+++ THE RECORDS

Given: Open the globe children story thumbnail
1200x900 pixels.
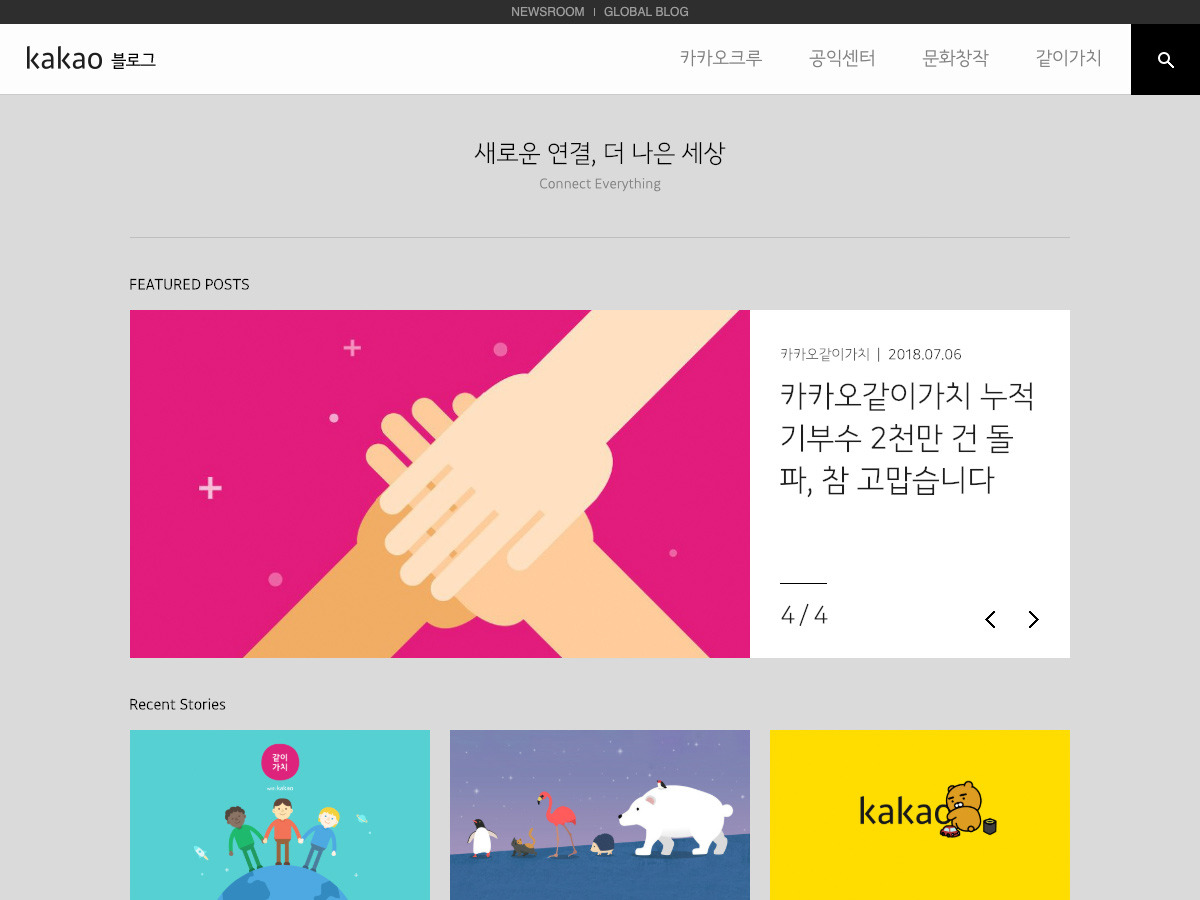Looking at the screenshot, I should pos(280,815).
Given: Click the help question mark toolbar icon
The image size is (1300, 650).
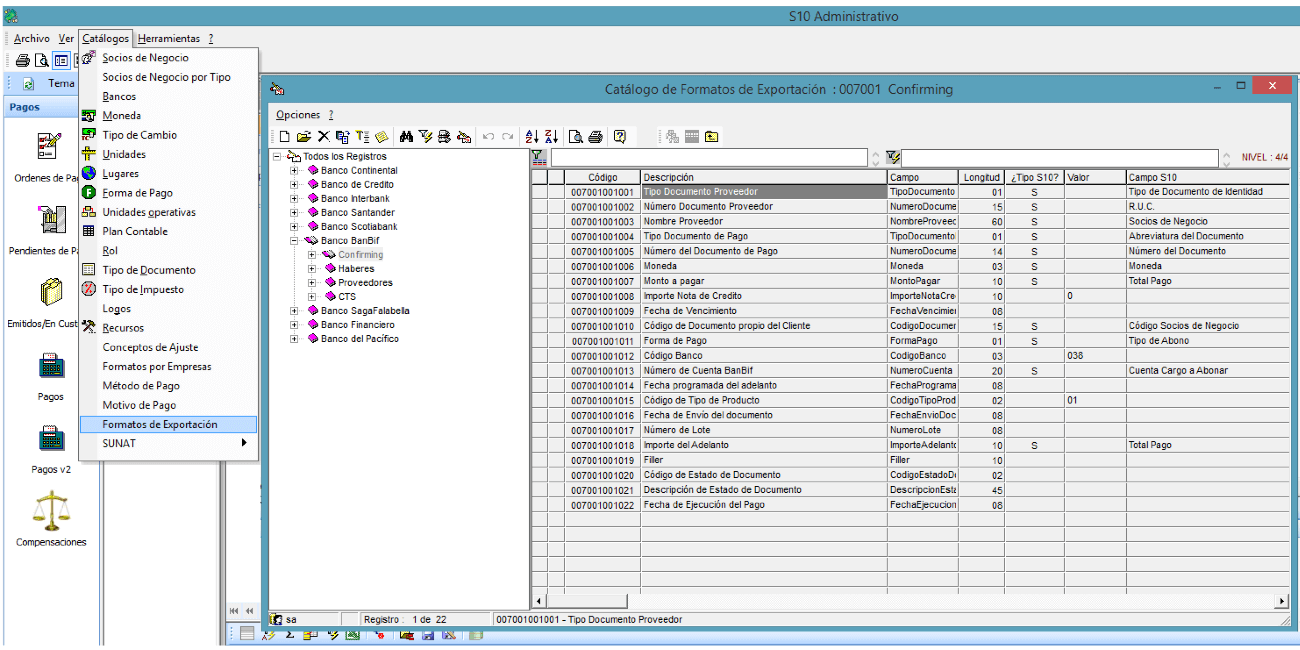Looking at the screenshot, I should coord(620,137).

++++++

### AIM
Lay out the lines above as a JSON list of strings, one string per line, leaving out blank lines and the pictures.

### OUTPUT FOR THIS TASK
[
  "Given: Open the globe children story thumbnail",
  "1200x900 pixels.",
  "Looking at the screenshot, I should pos(280,815).",
  "Given: Click the help question mark toolbar icon",
  "The image size is (1300, 650).",
  "Looking at the screenshot, I should coord(620,137)."
]